Exercise details: Rewrite the lines from the one holding "This screenshot has width=1903, height=835." through the end of the lines, both ends included, replacing "Segment Analytics" with "Sales Analytics" and changing nothing else. Leave the pictures out of your answer.

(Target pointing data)

--------

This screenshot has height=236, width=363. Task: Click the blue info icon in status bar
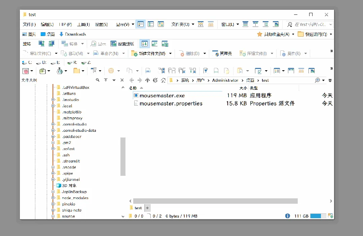coord(288,216)
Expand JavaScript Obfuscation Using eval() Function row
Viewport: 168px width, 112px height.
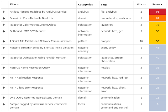coord(4,58)
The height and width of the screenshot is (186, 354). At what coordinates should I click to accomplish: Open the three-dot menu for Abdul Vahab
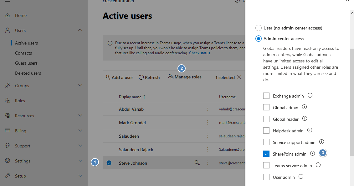208,109
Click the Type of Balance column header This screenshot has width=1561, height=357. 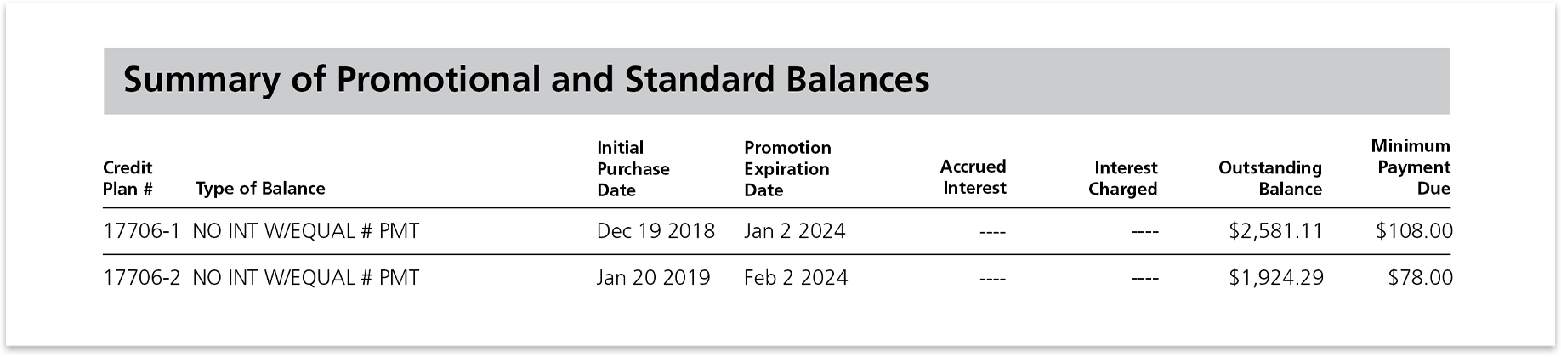[x=260, y=189]
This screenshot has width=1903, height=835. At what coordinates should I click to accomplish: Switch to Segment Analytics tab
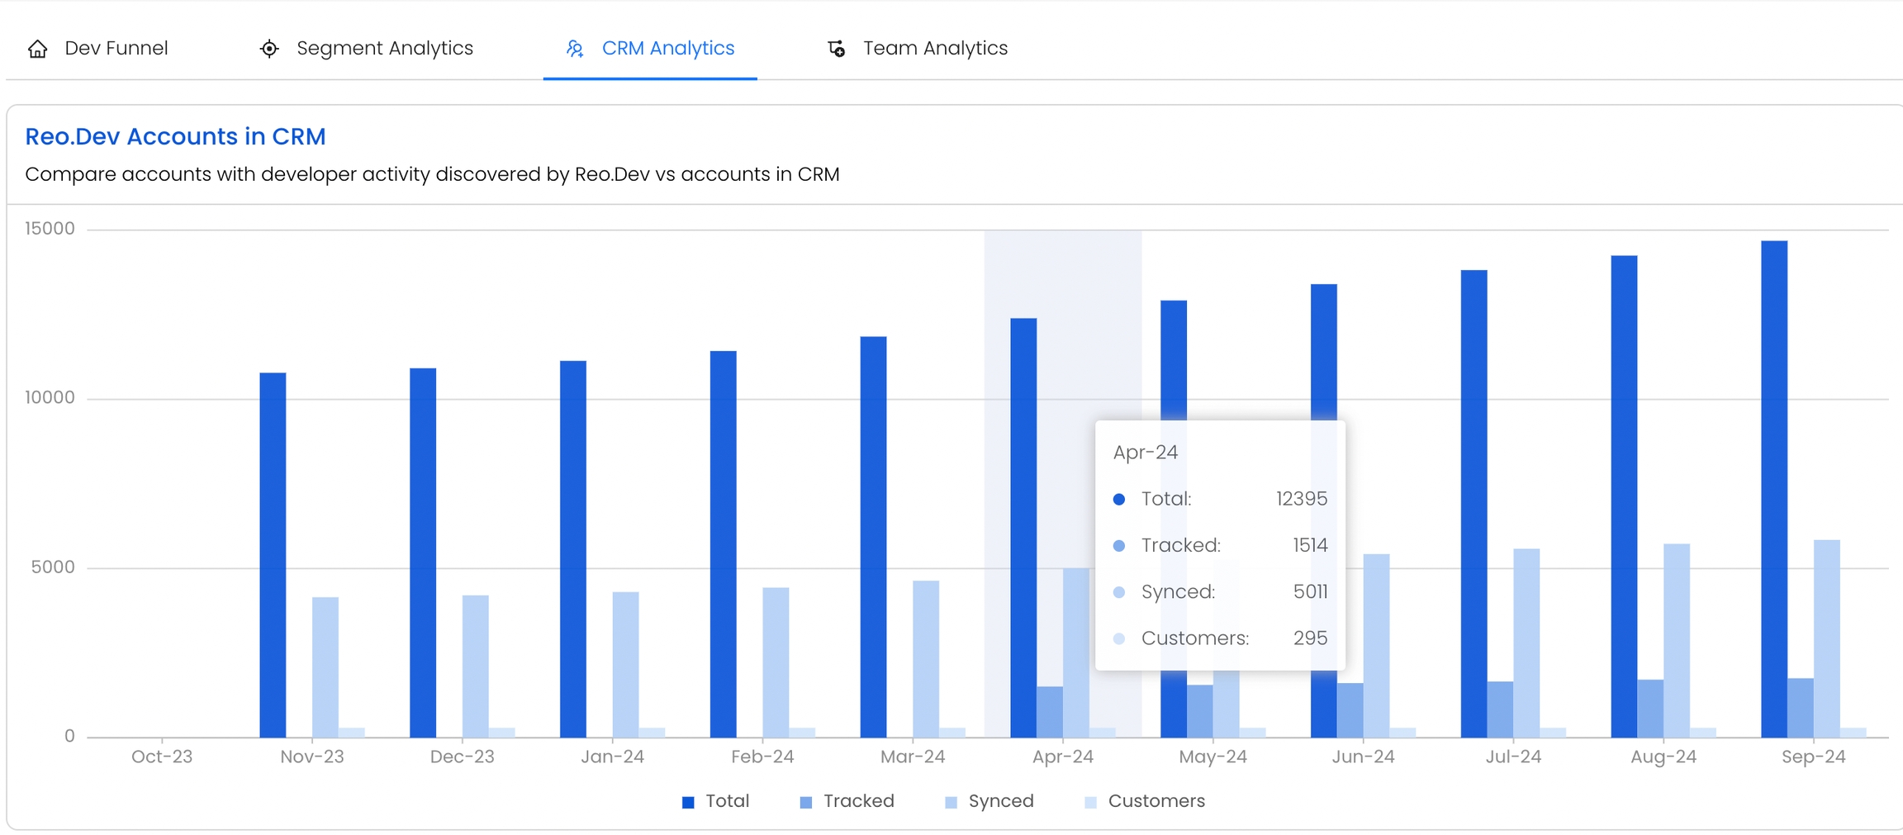pyautogui.click(x=384, y=49)
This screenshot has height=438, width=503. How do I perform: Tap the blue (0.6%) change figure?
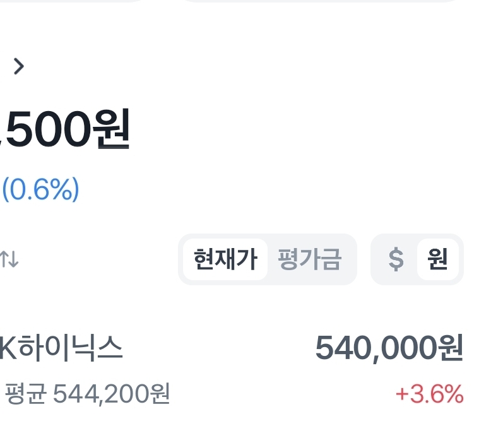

--------

Result of the exercise:
This screenshot has width=1903, height=835. At what coordinates should I click to accomplish: Switch to Sales Analytics tab
pyautogui.click(x=384, y=49)
This screenshot has height=438, width=503. How do I perform: Tap the blue (0.6%) change figure?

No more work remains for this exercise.